- What is being asked -
Revise the lines from the first one through the line containing "click(x=172, y=318)", inclusive, by replacing "dropdown" with "menu" and leaving everything else unchanged. Omit the pictures from your answer.

[Element and text position data]
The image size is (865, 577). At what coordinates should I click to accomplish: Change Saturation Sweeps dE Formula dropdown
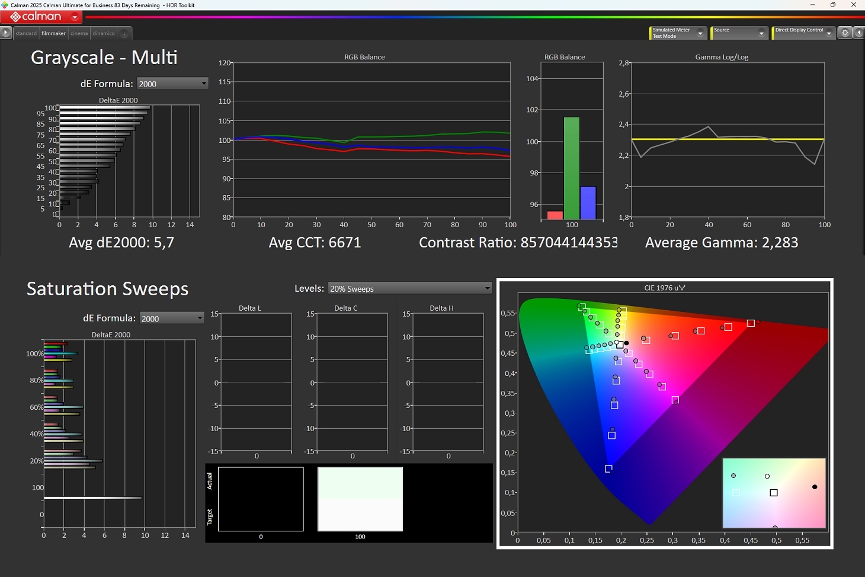click(x=172, y=318)
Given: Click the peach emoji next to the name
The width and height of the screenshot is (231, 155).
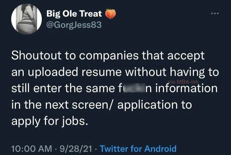Looking at the screenshot, I should 110,14.
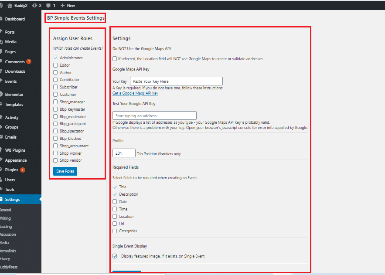
Task: Open the Get a Google Maps API Key link
Action: click(135, 93)
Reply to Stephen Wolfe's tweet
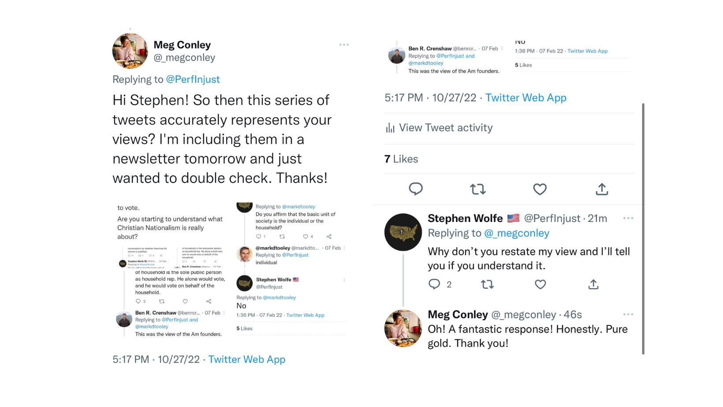 pyautogui.click(x=434, y=284)
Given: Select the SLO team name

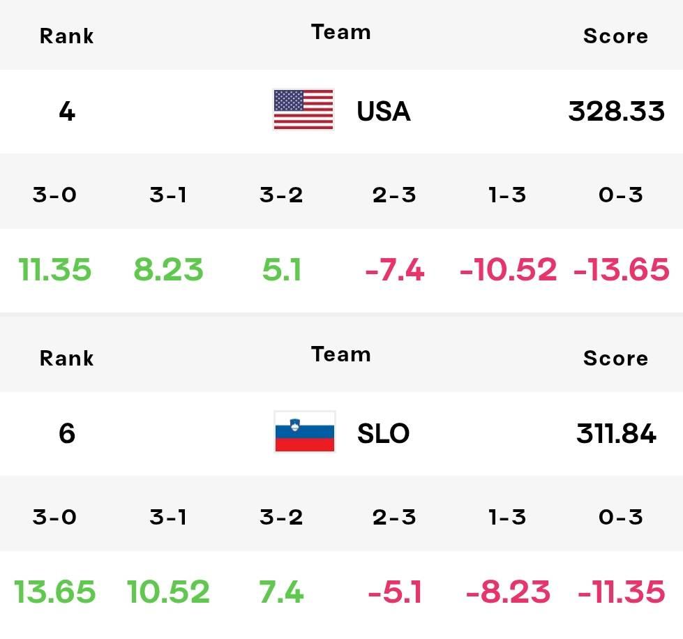Looking at the screenshot, I should pyautogui.click(x=383, y=433).
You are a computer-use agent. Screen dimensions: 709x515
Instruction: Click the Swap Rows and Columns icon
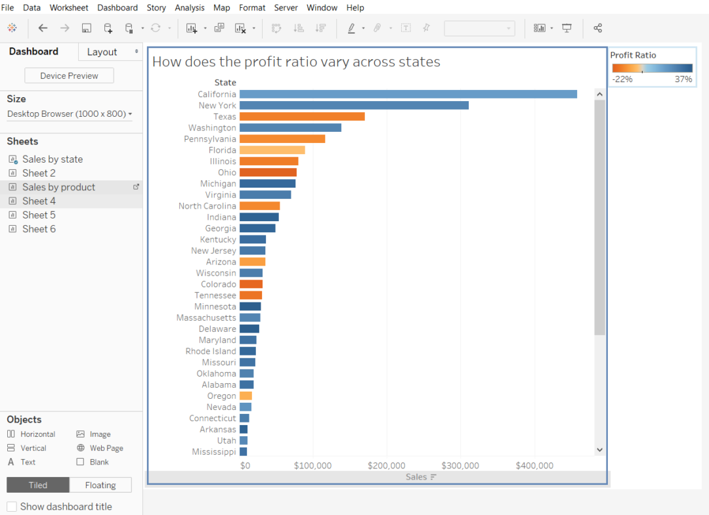(276, 28)
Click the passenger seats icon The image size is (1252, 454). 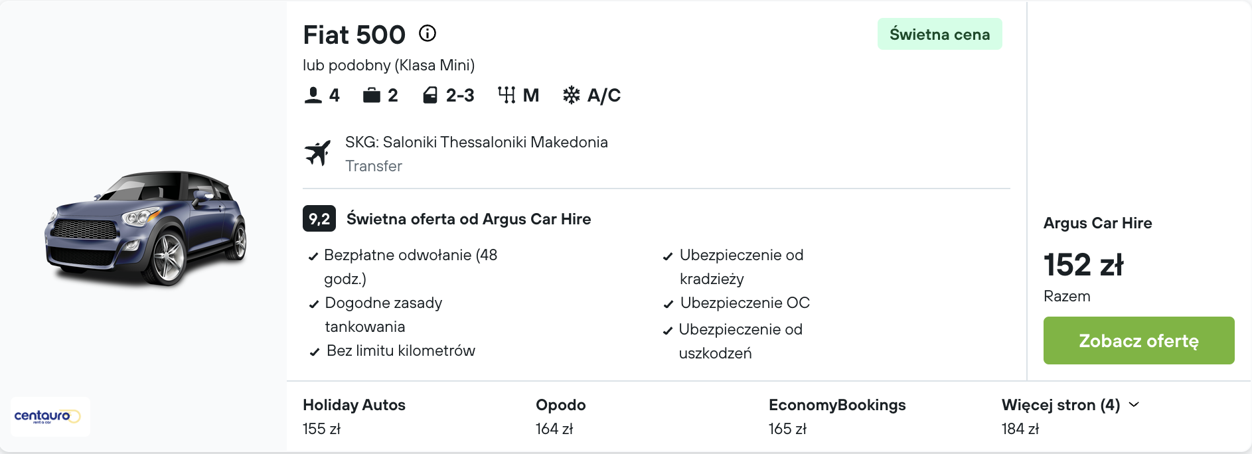click(313, 96)
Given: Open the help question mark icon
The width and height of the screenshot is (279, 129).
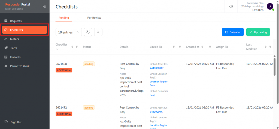Looking at the screenshot, I should (x=231, y=6).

- Output -
The image size is (865, 577). At what coordinates should I click to accomplish: Change Saturation Sweeps dE Formula menu
click(x=172, y=318)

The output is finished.